I scanned through some profiles, clicking "yes" and clicking "no." A pang of guilt struck with every "no" click, as I feared I was judging people with little basis for my decisions. But the sheer efficiency of the system triggered a realization. Saying no didn't mean I thought the individual was boring, ugly or morally deficient in any way. It just meant I couldn't see myself with that person. Similarly, I couldn't view getting rejected as proof of my own inadequacies. None of this was personal - just pragmatic.

I sent out a few cursory e-mails and sat back to see what would happen. I expected a few of the stereotypical online dating disasters, and Jdate did not disappoint. There was the 36-year-old motorcycle rider who invited me to "420" with him and then accused me of being "age-ist" when I politely declined. (I thought to myself, "Michael610, you were 15 when I was born. I'm not age-ist, just astute.")

Then there was the mute 19-year-old Georgia Tech boy. He uttered maybe five words during our hour-long coffee date and stared at me awkwardly for the rest of the time. (He might have been overwhelmed by my wit and charm, but somehow, I doubt it.) And who could forget the 27-year-old reporter who cursed constantly and complained about how sandy Israel is? (I declined to point out the obvious - that Israel is primarily desert, and deserts are primarily sandy.)

I wrote those prospects off and didn't think much of it. But I wondered if I was being too judgmental when I ruled out guys who simply triggered neutral feelings on the first date. Would I have been so cavalier had I met them in a class, where I would likely see them again, rather than through the semi-anonymous Jdate?
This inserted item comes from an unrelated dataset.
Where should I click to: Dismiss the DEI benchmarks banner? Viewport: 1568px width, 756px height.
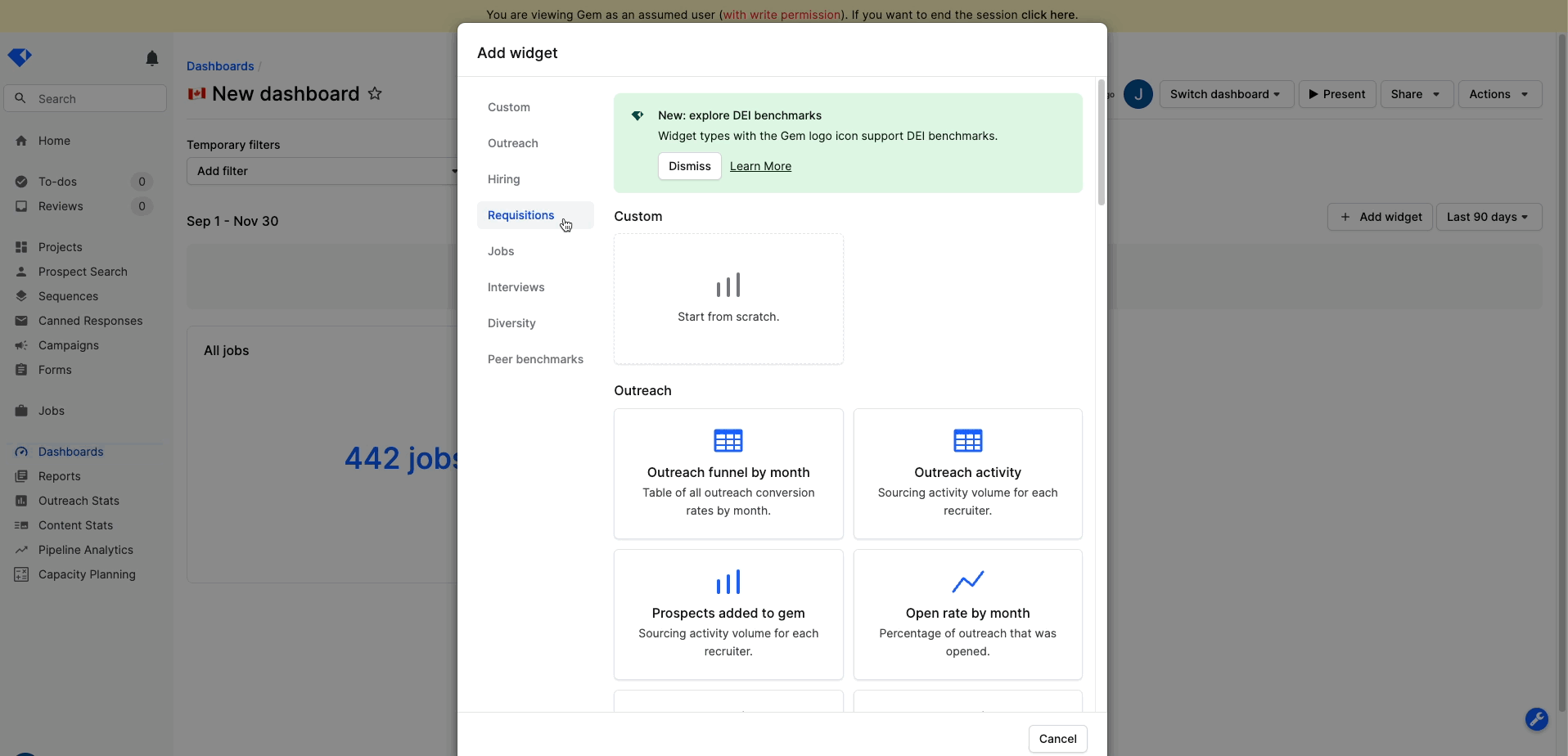coord(689,166)
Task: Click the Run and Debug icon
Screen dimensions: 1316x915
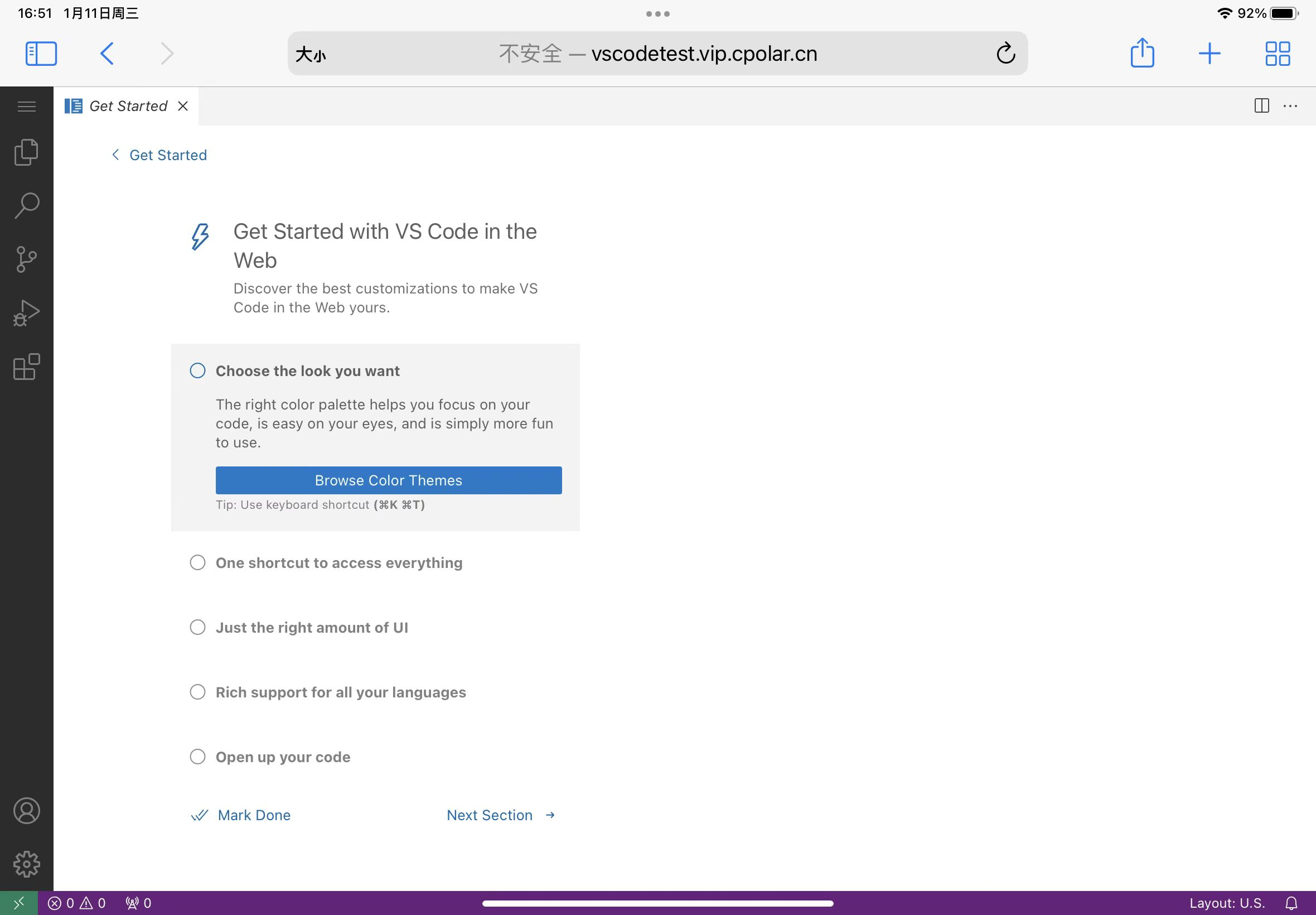Action: (26, 311)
Almost unconsciously, I found myself adopting a sort of capitalistic attitude to the online dating scene. You have a virtually unlimited supply of options, and so you, the proverbial consumer, have a heightened sense of your own agency.

Don't feel sparks with this one? All right, just check back on Jdate the next day - surely another prospect will turn up. The inherent danger in this, though, is that it can foster unrealistic romanticism. If there's an unlimited supply, why not hold out for perfection?
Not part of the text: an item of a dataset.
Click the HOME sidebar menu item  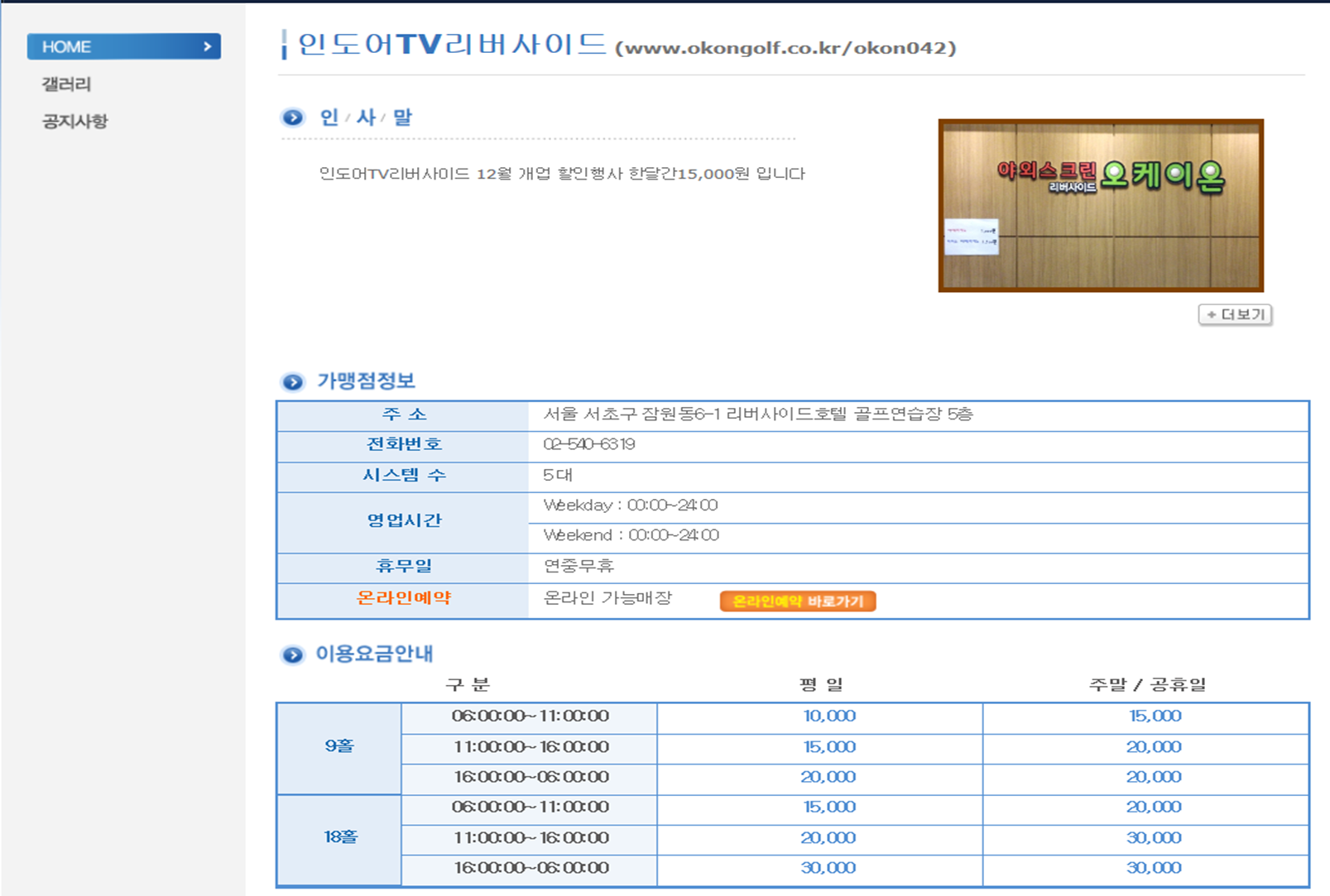tap(122, 47)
I decided to hold out, and my patience seemed to pay off. One day, I logged on to my profile and found a message from an ideal match. He was adorable - an Emory grad who liked to dance and cared deeply about helping other people.

We went out to lunch and wound up talking for three hours. The next week, we went for a picnic in Lullwater and took a salsa dancing class together. He was courteous, considerate, funny - a perfect match by every Jdate meter.

But ultimately, I couldn't see it working out. There was no way Jdate could have predicted a problem. Even now, I can't say exactly what the issue was. It wasn't him and it wasn't me - it was just the two of us together that didn't seem right.

We went out one final time and then agreed to continue as platonic friends.

And so my Jdate experience came to a bittersweet close. I wanted the online dating scene to be a silver bullet in my quest for companionship. While it didn't exactly misfire, it certainly didn't hit the target either.

In the end I realized, Internet dating sites are just like all our other high tech tools - we can use them to enhance our lives, but never to fulfill our fundamental needs.

Ultimately, matters of the human heart will resist the most advanced computer matrix.